How you did this???
I setup item - eventlog[Security]
Key - eventlog[Security]
Type of information - Log

but have in zabbixlog - Parameter [eventlog[Security]] is not supported by agent on host [sun.mega.dp.ua] Old status [0

Details of log event

Can you get the information from the log entry into the event information?

I can indentify an event has happened but Id like some more information in the event information rather than just severity and host. is this possible?

Details of Log

Stop looking everyone I found it - just for anyone elses benefit, this will show the details of the logged event.
--------------------

{{HOSTNAME}:eventlog[system].last(0)}

Logsource()

Hi,

thanks. The Info provided in this Thread was a gread helt to me. But like raminix I'm looking for Information on the usage of the logsource() function.
I already have Items receiving the Eventlogs without any problems. Now I want to check if the NTBackup succeeded. Nomally I would check for the Eventid with str() or something. but it is not transmitted. So I wanted to look fpr the Source an generate at least an alarm when NTBackup logs an error. But I can't get logsource() to work and can't find any more documentation on it, other than:"Logsource() returns source of event. Windows only." From the 1.1beta6 release notes.
Has anyone experience wich that function. Or any other idea, how i coult monitor the NTBackup-thing?

Where would you display this information? Can you display it in a notification some how?

How to use eventlog

This is the trigger I use for HIGH events.


NAME:

Eventlog APPLICATION:HIGH

Expression(Win32 is a template)

{Win32:eventlog[Application].logseverity(4)}=4
----------------------------------------------------------------
Then in the trigger section I have this, so it emails the details of the error.
-----------------------------------------------------------------------

{{HOSTNAME}:eventlog[system].last(0)}

HOST : {HOSTNAME}
-----------------------------------------------------
Extra Details
-----------------------------------------------------
Date = {DATE}
Time = {TIME}
CPU Load = {{HOSTNAME}:system.cpu.util[,,].last(0)}%
Disk space free on C drive = {{HOSTNAME}:vfs.fs.size[c:,free].last(0)}
Disk space free on D drive = {{HOSTNAME}:vfs.fs.size[d:,free].last(0)}

Eventlogs Stops Monitoring

Hello Everybody, I am not sure if anybody else has experienced this but I have an issue and a comment. Does anybody how zabbix gets the Eventlogs does it update it or transfer all the contents of the eventlog every time it refreshes itself. I have also found out that when you actually clear the contents of the systemlog it stops updating, does anybody know how to work around that.

Eventlogs appear to grab whatever is new in the eventlog since the last interval. So for example, if there are 500 new security events in the eventlog since it ran 300 seconds ago (your interval), then the agent will not do anything else until it has downloaded the 500 events into the zabbix server.

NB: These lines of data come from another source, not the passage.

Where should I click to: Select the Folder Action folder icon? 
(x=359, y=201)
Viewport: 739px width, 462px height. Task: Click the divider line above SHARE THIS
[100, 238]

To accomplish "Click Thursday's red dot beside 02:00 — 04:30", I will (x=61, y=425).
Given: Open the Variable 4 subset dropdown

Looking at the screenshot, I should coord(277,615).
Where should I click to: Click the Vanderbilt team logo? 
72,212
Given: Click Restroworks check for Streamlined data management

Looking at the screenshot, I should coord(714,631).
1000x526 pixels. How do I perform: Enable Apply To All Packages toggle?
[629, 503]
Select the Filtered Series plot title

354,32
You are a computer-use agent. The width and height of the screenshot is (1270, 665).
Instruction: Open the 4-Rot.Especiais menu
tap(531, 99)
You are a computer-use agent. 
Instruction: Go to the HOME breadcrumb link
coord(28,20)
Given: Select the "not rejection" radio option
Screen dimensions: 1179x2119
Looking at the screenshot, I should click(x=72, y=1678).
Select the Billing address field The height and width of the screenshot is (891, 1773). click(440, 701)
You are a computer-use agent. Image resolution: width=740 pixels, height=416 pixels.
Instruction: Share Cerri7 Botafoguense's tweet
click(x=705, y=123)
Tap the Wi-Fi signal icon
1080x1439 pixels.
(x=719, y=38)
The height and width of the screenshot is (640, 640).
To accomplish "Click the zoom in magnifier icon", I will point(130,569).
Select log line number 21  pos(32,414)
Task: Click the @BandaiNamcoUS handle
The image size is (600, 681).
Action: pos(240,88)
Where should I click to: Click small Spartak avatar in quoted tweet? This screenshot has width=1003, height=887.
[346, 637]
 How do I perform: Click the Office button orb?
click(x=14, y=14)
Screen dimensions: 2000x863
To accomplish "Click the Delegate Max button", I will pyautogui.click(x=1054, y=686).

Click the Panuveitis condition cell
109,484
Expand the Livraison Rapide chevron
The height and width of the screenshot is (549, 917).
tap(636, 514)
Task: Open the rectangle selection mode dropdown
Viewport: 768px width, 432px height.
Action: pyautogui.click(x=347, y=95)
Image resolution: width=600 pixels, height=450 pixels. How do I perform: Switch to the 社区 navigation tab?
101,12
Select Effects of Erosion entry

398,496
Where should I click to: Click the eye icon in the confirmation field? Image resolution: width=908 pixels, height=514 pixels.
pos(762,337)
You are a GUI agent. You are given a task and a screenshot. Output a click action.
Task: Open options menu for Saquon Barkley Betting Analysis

Once you stop/start event log monitoring or clear the event logs from the server, eventlog collection appears to break.

We use to use event log collection for application/system/security. We then started to disable security collection since that would cause the agent to take too much time and the server would appear to be down. Now we disable it all together because it was working too inconsistently on all our systems.

My .02

Monitoring of Winodws event logs is not broken. It means that it is supposed to work and works succesfully for a number of ZABBIX installations.

Please report all issues related to this functionality and we will do all our best to have it fixed. Also next release (release 3) of ZABBIX Manual (PDF) will contain detailed information about monitoring of log files and event logs.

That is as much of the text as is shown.